New York in its earliest days focused almost entirely on coverage of its namesake city, but beginning in the 1970s, it expanded into reporting and commentary on national politics, notably Richard Reeves on Watergate, Joe Klein's early cover story about Bill Clinton, John Heilemann's reporting on the 2008 presidential election that led to his (and Mark Halperin's) best-selling book Game Change, Jonathan Chait's commentary, and Olivia Nuzzi's reporting on the first Trump administration. The New Republic praised its "hugely impressive political coverage" during the presidency of Barack Obama. It is also known for its arts and culture criticism, its food writing (its restaurant critic Adam Platt won a James Beard Award in 2009, and its Underground Gourmet critics Rob Patronite and Robin Raisfeld won two National Magazine Awards), and its service journalism (its "Strategist" department won seven National Magazine Awards in eleven years.
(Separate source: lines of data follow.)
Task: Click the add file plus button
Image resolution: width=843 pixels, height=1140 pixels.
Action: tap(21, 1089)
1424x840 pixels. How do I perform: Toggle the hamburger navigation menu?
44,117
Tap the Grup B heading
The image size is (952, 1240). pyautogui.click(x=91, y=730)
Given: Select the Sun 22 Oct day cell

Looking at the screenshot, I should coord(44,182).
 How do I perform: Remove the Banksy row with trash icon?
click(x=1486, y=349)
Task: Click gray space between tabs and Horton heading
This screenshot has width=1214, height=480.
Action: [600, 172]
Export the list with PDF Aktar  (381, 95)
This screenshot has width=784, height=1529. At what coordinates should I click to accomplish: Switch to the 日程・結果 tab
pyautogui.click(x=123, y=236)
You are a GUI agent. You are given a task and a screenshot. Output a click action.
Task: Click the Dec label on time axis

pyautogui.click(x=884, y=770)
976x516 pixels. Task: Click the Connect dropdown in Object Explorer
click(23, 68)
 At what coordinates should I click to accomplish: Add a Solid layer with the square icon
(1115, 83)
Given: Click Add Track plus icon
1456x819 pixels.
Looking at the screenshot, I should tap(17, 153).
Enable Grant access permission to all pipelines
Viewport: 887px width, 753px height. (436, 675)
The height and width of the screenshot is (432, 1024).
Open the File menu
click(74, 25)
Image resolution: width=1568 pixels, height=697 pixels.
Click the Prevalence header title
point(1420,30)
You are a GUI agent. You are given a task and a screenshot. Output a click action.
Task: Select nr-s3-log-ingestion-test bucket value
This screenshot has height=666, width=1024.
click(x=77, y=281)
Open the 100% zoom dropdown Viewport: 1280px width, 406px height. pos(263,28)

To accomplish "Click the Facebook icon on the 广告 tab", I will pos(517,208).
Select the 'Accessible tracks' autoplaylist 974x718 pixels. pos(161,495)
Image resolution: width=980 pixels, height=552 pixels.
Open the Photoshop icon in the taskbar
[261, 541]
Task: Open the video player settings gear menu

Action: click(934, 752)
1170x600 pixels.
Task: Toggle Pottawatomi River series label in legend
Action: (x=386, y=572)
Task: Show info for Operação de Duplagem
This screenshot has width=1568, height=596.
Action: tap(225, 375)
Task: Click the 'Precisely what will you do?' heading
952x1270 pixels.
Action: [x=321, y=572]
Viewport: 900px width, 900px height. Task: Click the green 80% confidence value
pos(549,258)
Since its sale, redesign, and relaunch in 2004, the magazine has won several National Magazine Awards, including the award for general excellence in 2006, 2007, 2010, 2011, 2014, and 2016, as well as the 2013 award for Magazine of the Year. Since the Pulitzer Prize for Criticism opened to magazines as well as newspapers in 2016, New York's critics have won twice (Jerry Saltz in 2018, and Andrea Long Chu in 2023) and been finalists twice more (Justin Davidson in 2020 and Craig Jenkins in 2021). In 2009, the Washington Post media critic Howard Kurtz wrote that "the nation's best and most-imitated city magazine is often not about the city—at least not in the overcrowded, traffic-clogged, five-boroughs sense," observing that it was more regularly publishing political and cultural stories of national and international import.
The magazine's first website, nymetro.com, was launched in 2001. In the early 21st century, the magazine began to diversify that online presence, introducing subject-specific websites under the nymag.com umbrella: Vulture, The Cut, Intelligencer, The Strategist, Curbed, and Grub Street. In 2018, New York Media, the parent company of New York magazine, launched a digital subscription product for those sites. On September 24, 2019, Vox Media announced that it had purchased New York magazine and its parent company, New York Media.